Data items
------------------------------

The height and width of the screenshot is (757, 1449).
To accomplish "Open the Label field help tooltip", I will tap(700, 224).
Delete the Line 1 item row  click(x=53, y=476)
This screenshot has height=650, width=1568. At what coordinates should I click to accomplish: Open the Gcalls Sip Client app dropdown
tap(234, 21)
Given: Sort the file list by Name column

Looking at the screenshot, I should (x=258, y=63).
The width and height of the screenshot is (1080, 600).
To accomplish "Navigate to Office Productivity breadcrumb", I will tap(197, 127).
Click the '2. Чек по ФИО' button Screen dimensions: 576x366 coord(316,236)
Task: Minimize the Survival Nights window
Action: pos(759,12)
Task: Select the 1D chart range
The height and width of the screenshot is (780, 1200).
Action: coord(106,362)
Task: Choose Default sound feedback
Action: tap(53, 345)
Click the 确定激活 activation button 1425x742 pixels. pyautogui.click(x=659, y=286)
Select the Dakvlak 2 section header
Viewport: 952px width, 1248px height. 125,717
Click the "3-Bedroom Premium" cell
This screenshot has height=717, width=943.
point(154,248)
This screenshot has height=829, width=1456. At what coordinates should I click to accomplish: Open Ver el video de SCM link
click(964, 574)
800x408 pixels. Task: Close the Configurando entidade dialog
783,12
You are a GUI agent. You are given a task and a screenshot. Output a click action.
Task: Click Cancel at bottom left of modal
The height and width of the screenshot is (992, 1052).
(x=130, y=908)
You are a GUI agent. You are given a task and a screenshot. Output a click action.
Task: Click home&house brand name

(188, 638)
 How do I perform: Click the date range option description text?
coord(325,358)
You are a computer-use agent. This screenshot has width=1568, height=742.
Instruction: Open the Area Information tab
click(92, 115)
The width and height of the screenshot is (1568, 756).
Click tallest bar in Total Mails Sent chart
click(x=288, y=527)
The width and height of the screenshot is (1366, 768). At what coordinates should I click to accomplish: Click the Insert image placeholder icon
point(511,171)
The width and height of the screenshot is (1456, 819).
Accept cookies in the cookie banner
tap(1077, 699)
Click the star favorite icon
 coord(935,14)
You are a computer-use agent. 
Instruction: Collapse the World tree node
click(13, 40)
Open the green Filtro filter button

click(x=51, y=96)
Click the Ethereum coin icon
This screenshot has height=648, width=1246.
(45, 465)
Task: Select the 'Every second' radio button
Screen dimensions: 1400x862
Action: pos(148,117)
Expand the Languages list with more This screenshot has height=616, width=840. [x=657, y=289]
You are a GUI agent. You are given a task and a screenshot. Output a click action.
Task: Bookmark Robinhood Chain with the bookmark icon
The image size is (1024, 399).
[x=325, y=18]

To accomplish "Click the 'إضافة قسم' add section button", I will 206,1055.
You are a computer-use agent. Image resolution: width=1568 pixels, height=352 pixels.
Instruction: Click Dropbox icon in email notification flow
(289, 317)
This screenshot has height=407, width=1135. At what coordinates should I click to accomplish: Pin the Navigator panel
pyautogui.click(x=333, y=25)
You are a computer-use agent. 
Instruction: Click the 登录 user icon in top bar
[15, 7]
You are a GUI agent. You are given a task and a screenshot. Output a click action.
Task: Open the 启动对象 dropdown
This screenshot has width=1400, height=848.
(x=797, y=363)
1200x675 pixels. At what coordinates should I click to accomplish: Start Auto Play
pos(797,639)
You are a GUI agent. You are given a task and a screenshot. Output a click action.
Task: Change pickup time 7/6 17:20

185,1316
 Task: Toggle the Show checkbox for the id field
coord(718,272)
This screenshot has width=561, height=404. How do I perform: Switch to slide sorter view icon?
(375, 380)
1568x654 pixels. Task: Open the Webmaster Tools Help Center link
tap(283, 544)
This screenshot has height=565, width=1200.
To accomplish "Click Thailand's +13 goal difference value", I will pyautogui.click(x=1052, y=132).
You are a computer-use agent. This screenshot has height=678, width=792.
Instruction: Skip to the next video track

------------------------------

**Brief:** Rewrite the items starting at the line containing "has width=1568, height=742." and ending at the line containing "pyautogui.click(x=333, y=25)", replacing "Instruction" with "Step" throughout and leaving everything else as it is.

**Expected answer:**
You are a computer-use agent. This screenshot has width=1568, height=742.
Step: Open the Area Information tab
click(92, 115)
The width and height of the screenshot is (1568, 756).
Click tallest bar in Total Mails Sent chart
click(x=288, y=527)
The width and height of the screenshot is (1366, 768). At what coordinates should I click to accomplish: Click the Insert image placeholder icon
point(511,171)
The width and height of the screenshot is (1456, 819).
Accept cookies in the cookie banner
tap(1077, 699)
Click the star favorite icon
 coord(935,14)
You are a computer-use agent. 
Step: Collapse the World tree node
click(13, 40)
Open the green Filtro filter button

click(x=51, y=96)
Click the Ethereum coin icon
This screenshot has height=648, width=1246.
(45, 465)
Task: Select the 'Every second' radio button
Screen dimensions: 1400x862
Action: pos(148,117)
Expand the Languages list with more This screenshot has height=616, width=840. [x=657, y=289]
You are a GUI agent. You are given a task and a screenshot. Output a click action.
Task: Bookmark Robinhood Chain with the bookmark icon
The image size is (1024, 399).
[x=325, y=18]

To accomplish "Click the 'إضافة قسم' add section button", I will 206,1055.
You are a computer-use agent. Image resolution: width=1568 pixels, height=352 pixels.
Step: Click Dropbox icon in email notification flow
(289, 317)
This screenshot has height=407, width=1135. At what coordinates should I click to accomplish: Pin the Navigator panel
pyautogui.click(x=333, y=25)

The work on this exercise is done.